Cuando David adquirió prominencia y el pueblo percibió su grandeza, Saúl se
puso celoso. Él veía a David simplemente como un aspirante al trono (1 S
18.5-8), en lugar de verlo como un hombre a quien Dios había levantado para el
futuro del reino. Años más tarde otro hombre fue levantado por Dios en una
época de liderazgo poco espiritual. El Señor Jesús fue rechazado por los
principales sacerdotes que deseaban mantener su posición. “Porque sabía que por
envidia le habían entregado”, Mateo 27.18. De verdad, los celos son “duros como
el Seol” (Cnt 8.6).
“¿Por qué esas personas fueron salvas en sus
predicaciones y no en las nuestras?” “No puedo creer que quiera salir con ella
y no conmigo”. “¡Nosotros llevamos a nuestros hijos siempre a las reuniones de
predicación y no pasa nada, en cambio ellos apenas van a una reunión y sus
hijos ya son salvos!” “Ella habla tan normal de las cosas del Señor, ¿por qué
tiene que actuar como si fuera súper espiritual?” “Todas las cosas le están
saliendo bien porque sus padres tienen mucho dinero”. Puede que estos casos
específicos no tengan nada que ver contigo, pero si eres honesto contigo mismo,
tú también puedes pensar en lo que te incita a sentir envidia. ¿Has considerado
lo destructivo que es para tu alma?
“La envidia corroe los huesos”, Proverbios 14.30. Echa
raíces adentro, crece incesablemente, ocupa más y más de tu corazón y nunca se
satisface. “Como la polilla que roe un vestido, así la envidia consume al
hombre” (John Chrysostom). Saúl es un ejemplo clásico de cómo la envidia puede
torcer tu perspectiva y distraerte de tus propósitos. A menudo le siguen la
amargura y la autocompasión. “Porque donde hay celos y contención, allí hay
perturbación y toda obra perversa”, Santiago 3.16. Cuando se ansia el servicio
que tiene otro, el creyente puede sentir que sus “talentos subestimados” serán
mejor apreciados en otro lugar. Como en Corinto, las contiendas se extienden
cuando las personas muestran envidia en lugar de humildad y sumisión mutua.
El
remedio
Comienza con una autoevaluación
sincera. La envidia y los celos contristan al Espíritu
de Dios y deben ser confesados. Considera las circunstancias en las cuales
estos pecados se levantan en tu corazón y cómo revelan los deseos egoístas que
te tientan. Trata de ser expresamente agradecido por la bondad de Dios hacia
otros. Su trabajo en ellos y a través de ellos contribuye al crecimiento del
Cuerpo de Cristo, del cual tú también eres parte. Servir al Señor no es una
competencia, así que recuerda que todos los creyentes son de gran valor para
Dios, independientemente de sus habilidades o logros, y eso te incluye a ti.

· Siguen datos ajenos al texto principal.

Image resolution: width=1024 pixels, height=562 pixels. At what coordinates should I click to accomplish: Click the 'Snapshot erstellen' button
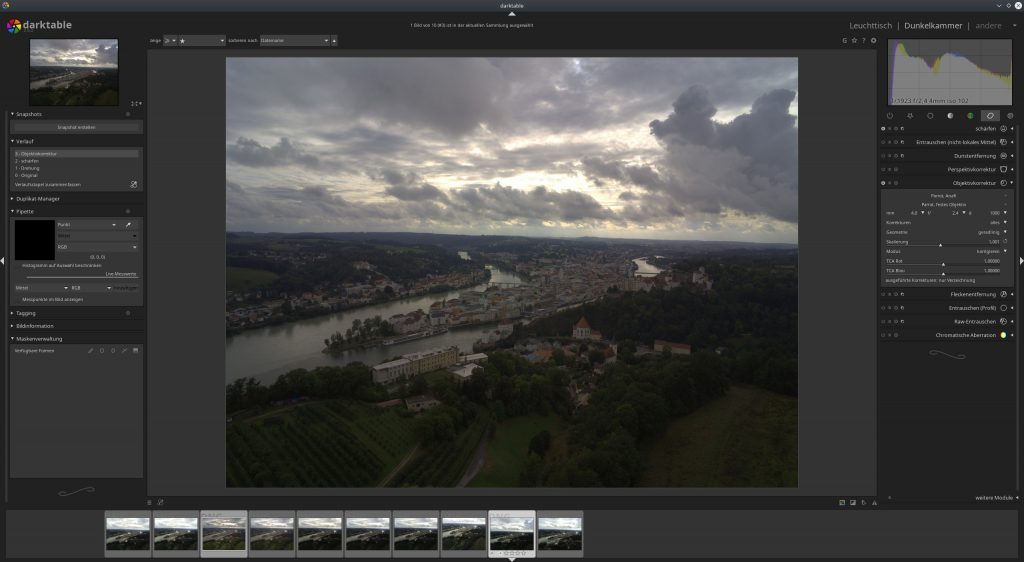click(x=77, y=127)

Mantente “contento con lo que tenéis ahora”, Hebreos 13.5, incluyendo tus
bienes, relaciones o habilidades.
Todo esto requiere que nos
enfoquemos en Cristo. Esta es la manera como el Espíritu producirá en ti sus
frutos de amor, gozo y paz. El Señor Jesús estaba consciente de la gran
responsabilidad que tenía de estaba contento con esto. Él no guardaba
celosamente sus bendiciones, sino que las compartió con nosotros (Ro 8.17).
“Andemos como de día... no en contiendas y envidia, sino vestíos del Señor
Jesucristo, y no proveáis para los deseos de la carne”, Romanos 13.13-14.
[1]
Generalmente, los celos describen la
preocupación de que alguien te quite lo tuyo, mientras que la envidia es el
sentimiento que experimentas cuando quieres algo que es de otro.
[2] Los celos a veces son mencionados en
las Escrituras como algo bueno. Por ejemplo, “Dios es celoso” de los corazones
de su pueblo (Nah 1.2), porque son legítimamente suyos. Pablo le dice a la
iglesia en Corinto que él los cela con “celo de Dios” (2 Co 11.2).